Confronting this mysterious emergence of human consciousness from our bodily systems assists in tracking network agency 'downward' into its manifestation in seemingly simplistic creatures such as paramecium and mycelium, like slime mold. Even here network agency manifests selective adaptive capacities. In this comparison it becomes evident that our agency is not unique in the realm of biology. Ecological studies extend its manifestations further into what has been termed the "hive mind" of "super organisms." Ant and bee colonies are composed of relatively simple individual "agents"--as individual ants or bees. But collectively their interactions produce astonishing adaptive intelligence. Once again we are confronted with agency that arises from parts of a system which, in them selves, show not basis for its complex operational capacities. 
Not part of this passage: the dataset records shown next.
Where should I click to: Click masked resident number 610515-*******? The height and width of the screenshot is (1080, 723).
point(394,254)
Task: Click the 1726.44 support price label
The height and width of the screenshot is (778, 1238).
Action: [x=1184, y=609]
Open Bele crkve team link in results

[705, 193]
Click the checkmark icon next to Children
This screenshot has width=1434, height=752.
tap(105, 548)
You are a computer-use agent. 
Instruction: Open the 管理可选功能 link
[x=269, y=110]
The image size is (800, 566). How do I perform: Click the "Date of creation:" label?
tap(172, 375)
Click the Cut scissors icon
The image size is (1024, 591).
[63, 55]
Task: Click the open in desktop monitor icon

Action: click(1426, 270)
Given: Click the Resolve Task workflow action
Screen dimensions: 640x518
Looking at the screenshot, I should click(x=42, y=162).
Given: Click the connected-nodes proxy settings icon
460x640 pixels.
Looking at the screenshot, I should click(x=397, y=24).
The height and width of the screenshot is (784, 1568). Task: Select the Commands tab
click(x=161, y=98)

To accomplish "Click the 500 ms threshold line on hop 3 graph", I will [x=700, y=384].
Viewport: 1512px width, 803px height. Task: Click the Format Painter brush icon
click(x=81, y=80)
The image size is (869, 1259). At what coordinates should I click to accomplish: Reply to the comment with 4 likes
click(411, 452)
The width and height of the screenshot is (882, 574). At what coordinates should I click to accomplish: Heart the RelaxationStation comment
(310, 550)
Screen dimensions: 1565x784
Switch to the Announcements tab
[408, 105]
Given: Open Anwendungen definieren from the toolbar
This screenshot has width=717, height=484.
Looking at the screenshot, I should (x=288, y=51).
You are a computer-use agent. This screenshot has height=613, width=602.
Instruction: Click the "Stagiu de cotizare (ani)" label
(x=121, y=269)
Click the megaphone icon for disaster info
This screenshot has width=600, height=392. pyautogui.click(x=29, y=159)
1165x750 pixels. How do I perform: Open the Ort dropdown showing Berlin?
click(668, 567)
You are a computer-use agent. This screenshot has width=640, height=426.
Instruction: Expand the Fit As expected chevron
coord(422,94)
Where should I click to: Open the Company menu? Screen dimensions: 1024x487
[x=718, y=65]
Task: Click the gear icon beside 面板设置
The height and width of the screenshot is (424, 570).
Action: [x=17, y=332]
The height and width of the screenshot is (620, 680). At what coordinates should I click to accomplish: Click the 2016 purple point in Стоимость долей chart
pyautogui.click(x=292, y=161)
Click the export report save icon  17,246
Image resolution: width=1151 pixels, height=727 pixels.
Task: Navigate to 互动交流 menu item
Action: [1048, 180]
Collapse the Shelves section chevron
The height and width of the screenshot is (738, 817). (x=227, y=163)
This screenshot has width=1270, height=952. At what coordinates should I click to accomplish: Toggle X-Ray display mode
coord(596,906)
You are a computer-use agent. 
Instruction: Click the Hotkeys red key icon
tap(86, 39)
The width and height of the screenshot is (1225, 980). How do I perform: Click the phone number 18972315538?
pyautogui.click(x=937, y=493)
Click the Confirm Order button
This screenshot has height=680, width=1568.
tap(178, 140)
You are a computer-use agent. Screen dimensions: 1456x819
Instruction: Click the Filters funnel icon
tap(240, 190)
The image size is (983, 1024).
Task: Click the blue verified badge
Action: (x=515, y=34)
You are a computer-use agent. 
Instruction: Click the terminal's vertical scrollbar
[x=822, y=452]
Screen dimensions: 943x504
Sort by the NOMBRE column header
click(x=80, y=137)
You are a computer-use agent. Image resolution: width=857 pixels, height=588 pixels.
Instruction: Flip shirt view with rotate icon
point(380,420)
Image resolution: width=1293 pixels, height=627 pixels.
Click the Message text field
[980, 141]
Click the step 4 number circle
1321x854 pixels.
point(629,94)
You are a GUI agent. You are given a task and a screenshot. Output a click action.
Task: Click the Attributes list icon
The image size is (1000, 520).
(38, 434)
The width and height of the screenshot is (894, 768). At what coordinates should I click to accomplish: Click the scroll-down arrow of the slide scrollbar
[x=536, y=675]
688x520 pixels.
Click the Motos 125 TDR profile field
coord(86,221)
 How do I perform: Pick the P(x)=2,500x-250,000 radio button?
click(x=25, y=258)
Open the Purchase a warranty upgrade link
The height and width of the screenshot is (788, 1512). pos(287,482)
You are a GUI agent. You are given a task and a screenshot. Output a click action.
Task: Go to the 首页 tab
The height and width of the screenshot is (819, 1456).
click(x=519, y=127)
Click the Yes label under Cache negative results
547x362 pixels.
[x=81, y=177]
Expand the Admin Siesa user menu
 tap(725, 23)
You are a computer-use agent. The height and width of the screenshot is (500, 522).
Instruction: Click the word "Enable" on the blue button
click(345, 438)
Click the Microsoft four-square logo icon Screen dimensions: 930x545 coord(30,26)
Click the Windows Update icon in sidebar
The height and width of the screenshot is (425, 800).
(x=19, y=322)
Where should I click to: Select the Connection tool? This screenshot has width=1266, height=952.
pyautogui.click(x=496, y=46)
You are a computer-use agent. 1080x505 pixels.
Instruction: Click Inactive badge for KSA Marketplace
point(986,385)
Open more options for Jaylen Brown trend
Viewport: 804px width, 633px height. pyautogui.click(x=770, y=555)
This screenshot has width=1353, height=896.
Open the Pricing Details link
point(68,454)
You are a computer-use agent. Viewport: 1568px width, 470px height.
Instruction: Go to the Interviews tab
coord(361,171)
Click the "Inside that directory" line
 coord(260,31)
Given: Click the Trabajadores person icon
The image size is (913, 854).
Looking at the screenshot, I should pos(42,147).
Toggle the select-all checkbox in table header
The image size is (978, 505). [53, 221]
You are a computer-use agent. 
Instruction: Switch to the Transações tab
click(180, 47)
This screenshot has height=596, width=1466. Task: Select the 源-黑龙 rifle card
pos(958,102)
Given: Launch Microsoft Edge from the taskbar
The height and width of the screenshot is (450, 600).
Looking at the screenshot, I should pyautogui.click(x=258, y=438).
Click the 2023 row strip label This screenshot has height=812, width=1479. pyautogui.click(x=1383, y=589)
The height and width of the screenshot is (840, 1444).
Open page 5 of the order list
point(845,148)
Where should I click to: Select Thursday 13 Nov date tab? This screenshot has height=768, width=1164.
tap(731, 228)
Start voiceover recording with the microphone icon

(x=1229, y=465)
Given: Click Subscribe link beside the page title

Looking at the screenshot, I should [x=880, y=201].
                            The "hive mind" or "swarm intelligence" of simple agents in a highly connected, interactive network:
















Tracking the Formal Influences of Network Agency Across Biosphere and Geosphere

Once familiar with the range of ways and levels at which self-organizing agency manifests it becomes possible to perceive how most all forms and functions around us have been shaped by it in some manner. This influence extends beyond the systems of biological life-which require adaptive agency to operate sustainably-- to a myriad of ways in which living systems have radically altered aspects of earth as the geosphere. The atmosphere exists in its present form as a result of plants that convert carbon dioxide into oxygen. By extension, even the chemical composition of the earth's surface exhibits many traits that derive in part from the agency of biological systems.

Confronting the Role of Network Agency in Evolution

One of the most interesting contributions of systems science to our scientific perspective on life involves theories of evolution.  Evolutionary theory has for some time held that species evolve primarily through the interaction of environmental conditions and the random mutation of genetic material in a species.  Simplistically stated, when an environment changes in ways that pose greater challenges for a species, as in becoming much drier or wetter, members of that species will prosper only if they happen to have genetic mutations that give them greater adaptive capacity. This concept of "natural selection" has been cited as proof that there is no intentionallity, no 'purpose' involved evolution.

However, from the perspective of complex systems science and the acknowledgment of purposeful network agency, it becomes evident that selective behavior in animals and their collective systems adds a factor to evolution. As a species learns new hunting techniques, for example, it has impacts upon other species in ways that can reconfigure the environment around it. That is, changes in animal behavior deriving from selective network agency can alter the conditions of the environment within which natural selection by genetic mutation occurs. Humans are the most extreme and obvious example of this interplay between network agency and environmental conditions. But we are in no way unique in this regard. 


Taking The Science to Heart--and into Other Knowledge Domains

Through the above explorations of how network agency arises and subsequently manifests purposefully adaptive system behaviors, one can begin to appreciate the implications of this 'science of the spirit.' By delving into this science with an open mind toward its mystical implications, 'life itself' is revealed as an emergent network phenomena. Further, this capacity to self-organize and self-direct is not limited to singular organisms. It manifests in systems that are not specific biological entities. Taking that realization 'to heart' can expand our emotional capacity for 'belonging to' the biosphere.

With this knowledge, we can better comprehend how our human behaviors have disabled the self-sustaining operations of natural systems--thus how we must radically alter the structure and behaviors of our human systems to preserve the biosphere we depend upon. With that perspective it becomes most useful to reconsider the significance of ideas already articulated in other, non-scientific knowledge domains. By linking scientific and non-scientific insights into complexity and emergent properties we can create a trans-disciplinary culture of network knowing.